The documentation of the impact of human action on the environment is not new. Almost a century ago, legendary English hunter Jim Corbett wrote about how increasing human foray into forest lands are causing monkeys to invade towns and cities in pre-independence India for food, and relentless hunting of big game for sport will surely decimate the species. His words came true as the tiger had almost vanished till conservation efforts were initiated in the 1970s.
A less talked about but nonetheless critical part of climate change is the economy. While economic growth negatively impacts the climate due to increasing carbon emissions, it also results in severe impact the other way around. As a result of human action, unseasonal dry spells as well as untimely rains and floods are wreaking havoc on agricultural patterns, impacting not only the millions and their families who depend on farming for their livelihood, but also overall food production. This could lead to global food crises if left unchecked.
So what is the way forward?
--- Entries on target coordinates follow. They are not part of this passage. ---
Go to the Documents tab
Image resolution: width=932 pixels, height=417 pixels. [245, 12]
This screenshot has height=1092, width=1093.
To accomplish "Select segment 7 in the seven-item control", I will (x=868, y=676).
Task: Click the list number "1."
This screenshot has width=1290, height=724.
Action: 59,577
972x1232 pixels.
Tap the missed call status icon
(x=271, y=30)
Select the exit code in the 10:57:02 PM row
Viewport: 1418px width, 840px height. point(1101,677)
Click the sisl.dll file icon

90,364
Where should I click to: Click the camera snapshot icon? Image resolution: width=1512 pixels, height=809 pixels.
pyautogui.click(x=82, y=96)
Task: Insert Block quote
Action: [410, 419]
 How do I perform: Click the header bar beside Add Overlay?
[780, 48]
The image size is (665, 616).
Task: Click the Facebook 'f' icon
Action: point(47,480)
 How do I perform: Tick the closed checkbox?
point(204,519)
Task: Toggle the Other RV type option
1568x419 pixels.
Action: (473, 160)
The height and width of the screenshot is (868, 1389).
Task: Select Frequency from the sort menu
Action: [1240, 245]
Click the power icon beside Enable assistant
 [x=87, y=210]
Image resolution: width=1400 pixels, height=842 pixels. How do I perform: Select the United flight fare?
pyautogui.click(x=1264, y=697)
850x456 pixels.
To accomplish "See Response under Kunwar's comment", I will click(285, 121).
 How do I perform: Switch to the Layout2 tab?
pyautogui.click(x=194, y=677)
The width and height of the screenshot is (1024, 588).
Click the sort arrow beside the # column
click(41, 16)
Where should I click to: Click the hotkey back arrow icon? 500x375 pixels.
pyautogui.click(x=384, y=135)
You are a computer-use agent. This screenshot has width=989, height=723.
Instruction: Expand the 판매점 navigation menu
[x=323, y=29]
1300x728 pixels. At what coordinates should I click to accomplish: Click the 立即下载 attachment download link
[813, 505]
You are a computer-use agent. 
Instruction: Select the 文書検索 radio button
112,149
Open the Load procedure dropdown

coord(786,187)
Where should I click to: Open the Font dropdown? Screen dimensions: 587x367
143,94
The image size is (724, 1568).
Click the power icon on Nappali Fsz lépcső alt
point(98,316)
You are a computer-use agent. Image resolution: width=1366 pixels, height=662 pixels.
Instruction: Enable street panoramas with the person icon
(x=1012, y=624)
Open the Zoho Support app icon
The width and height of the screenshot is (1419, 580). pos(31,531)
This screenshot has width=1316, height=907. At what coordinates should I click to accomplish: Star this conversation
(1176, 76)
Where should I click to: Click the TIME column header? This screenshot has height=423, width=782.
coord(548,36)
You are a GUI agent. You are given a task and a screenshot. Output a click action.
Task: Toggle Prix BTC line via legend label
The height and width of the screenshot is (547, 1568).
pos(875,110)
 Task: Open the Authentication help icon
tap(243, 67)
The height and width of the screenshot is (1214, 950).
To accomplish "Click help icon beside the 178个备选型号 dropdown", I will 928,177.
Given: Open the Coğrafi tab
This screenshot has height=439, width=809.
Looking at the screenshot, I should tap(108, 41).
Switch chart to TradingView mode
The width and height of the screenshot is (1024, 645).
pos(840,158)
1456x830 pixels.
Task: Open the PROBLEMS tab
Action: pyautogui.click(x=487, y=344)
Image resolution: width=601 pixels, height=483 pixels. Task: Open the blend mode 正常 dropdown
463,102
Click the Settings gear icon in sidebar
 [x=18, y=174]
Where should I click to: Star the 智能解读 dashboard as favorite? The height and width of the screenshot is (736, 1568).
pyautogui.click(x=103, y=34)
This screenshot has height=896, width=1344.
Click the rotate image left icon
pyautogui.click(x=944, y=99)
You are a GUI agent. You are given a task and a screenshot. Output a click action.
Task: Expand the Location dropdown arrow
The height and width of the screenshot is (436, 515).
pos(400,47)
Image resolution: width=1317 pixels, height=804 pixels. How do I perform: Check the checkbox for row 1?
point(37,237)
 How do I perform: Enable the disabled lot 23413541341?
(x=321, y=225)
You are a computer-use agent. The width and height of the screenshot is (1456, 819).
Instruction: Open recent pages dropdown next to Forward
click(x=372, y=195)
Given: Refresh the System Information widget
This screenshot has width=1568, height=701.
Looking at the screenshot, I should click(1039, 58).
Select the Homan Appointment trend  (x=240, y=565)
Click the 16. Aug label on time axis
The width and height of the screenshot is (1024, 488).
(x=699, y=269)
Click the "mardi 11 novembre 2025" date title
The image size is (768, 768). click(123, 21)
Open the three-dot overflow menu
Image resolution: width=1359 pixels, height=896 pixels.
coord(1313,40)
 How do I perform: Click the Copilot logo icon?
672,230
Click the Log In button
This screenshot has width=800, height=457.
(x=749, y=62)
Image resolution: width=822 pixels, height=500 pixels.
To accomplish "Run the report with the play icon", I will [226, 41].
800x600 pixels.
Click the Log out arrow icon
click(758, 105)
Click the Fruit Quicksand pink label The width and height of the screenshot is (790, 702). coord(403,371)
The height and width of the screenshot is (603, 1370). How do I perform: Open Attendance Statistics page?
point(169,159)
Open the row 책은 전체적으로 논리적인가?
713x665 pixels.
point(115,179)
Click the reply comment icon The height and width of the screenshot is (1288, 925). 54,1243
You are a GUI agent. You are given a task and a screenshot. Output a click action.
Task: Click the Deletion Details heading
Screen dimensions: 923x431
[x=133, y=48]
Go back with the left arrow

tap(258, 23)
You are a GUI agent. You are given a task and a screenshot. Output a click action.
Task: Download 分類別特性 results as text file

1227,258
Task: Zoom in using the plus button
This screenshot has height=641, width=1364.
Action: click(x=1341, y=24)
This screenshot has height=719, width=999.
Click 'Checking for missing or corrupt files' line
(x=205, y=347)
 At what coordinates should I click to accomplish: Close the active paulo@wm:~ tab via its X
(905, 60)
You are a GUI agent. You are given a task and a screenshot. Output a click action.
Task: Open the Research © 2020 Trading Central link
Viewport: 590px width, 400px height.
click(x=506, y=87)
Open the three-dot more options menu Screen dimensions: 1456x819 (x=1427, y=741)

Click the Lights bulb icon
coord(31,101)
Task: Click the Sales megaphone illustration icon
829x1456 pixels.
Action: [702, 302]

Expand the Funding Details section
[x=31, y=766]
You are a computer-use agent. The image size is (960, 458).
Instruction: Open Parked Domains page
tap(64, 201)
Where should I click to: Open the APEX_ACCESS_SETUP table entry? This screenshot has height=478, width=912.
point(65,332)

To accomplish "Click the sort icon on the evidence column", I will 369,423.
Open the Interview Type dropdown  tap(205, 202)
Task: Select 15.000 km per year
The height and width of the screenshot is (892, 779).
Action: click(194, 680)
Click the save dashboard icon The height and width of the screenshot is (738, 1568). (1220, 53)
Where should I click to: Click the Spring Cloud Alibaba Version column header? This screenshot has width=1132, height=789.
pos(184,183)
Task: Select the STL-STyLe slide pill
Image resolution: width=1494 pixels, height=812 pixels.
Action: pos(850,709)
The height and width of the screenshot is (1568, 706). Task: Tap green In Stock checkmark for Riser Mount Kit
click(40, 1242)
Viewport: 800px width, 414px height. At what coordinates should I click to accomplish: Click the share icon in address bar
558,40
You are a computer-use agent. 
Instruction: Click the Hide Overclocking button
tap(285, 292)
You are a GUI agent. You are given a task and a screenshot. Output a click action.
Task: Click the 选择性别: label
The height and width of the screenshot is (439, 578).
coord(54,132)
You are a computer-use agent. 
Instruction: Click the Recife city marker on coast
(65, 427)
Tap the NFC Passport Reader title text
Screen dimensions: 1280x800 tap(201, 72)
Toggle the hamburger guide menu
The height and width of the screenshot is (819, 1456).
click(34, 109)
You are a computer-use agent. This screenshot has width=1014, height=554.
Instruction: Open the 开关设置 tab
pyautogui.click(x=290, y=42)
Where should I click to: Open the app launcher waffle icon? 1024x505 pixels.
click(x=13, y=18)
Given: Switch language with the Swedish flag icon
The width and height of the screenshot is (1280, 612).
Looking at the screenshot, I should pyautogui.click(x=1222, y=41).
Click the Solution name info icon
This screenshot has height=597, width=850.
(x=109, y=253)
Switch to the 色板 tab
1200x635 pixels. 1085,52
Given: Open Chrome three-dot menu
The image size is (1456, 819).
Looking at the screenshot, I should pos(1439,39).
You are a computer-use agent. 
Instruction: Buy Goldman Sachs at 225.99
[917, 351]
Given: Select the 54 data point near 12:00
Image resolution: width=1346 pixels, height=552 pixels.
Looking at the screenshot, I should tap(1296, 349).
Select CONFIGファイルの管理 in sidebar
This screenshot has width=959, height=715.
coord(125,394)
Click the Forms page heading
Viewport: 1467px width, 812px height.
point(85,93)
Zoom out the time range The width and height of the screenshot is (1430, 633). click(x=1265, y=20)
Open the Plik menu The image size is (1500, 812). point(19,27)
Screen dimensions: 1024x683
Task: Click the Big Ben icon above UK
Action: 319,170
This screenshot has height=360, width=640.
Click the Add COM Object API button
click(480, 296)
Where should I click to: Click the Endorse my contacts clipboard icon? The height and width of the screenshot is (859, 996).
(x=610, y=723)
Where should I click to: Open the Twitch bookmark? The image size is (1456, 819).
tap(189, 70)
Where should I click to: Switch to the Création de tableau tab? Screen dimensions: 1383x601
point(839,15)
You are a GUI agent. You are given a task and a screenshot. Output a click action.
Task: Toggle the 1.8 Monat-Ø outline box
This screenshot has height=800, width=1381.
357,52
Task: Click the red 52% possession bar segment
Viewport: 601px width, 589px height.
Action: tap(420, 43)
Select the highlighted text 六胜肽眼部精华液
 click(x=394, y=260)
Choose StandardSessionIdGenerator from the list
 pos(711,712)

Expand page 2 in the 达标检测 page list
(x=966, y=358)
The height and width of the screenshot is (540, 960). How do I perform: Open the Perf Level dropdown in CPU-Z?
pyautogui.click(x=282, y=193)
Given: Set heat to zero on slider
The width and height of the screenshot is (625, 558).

There is no easy answer. While concerted efforts by governments are critical, the initiative has to start with us, literally. We need to change our consumption, our approach to life, to more sustainable patterns.
Caring for the environment cannot remain just part of school projects intended to gain brownie points for entry into prestigious universities. It has to be a lifestyle choice. Without it, there would no life at all.
We must remember that planet Earth is the only home we have. We have nowhere else to go.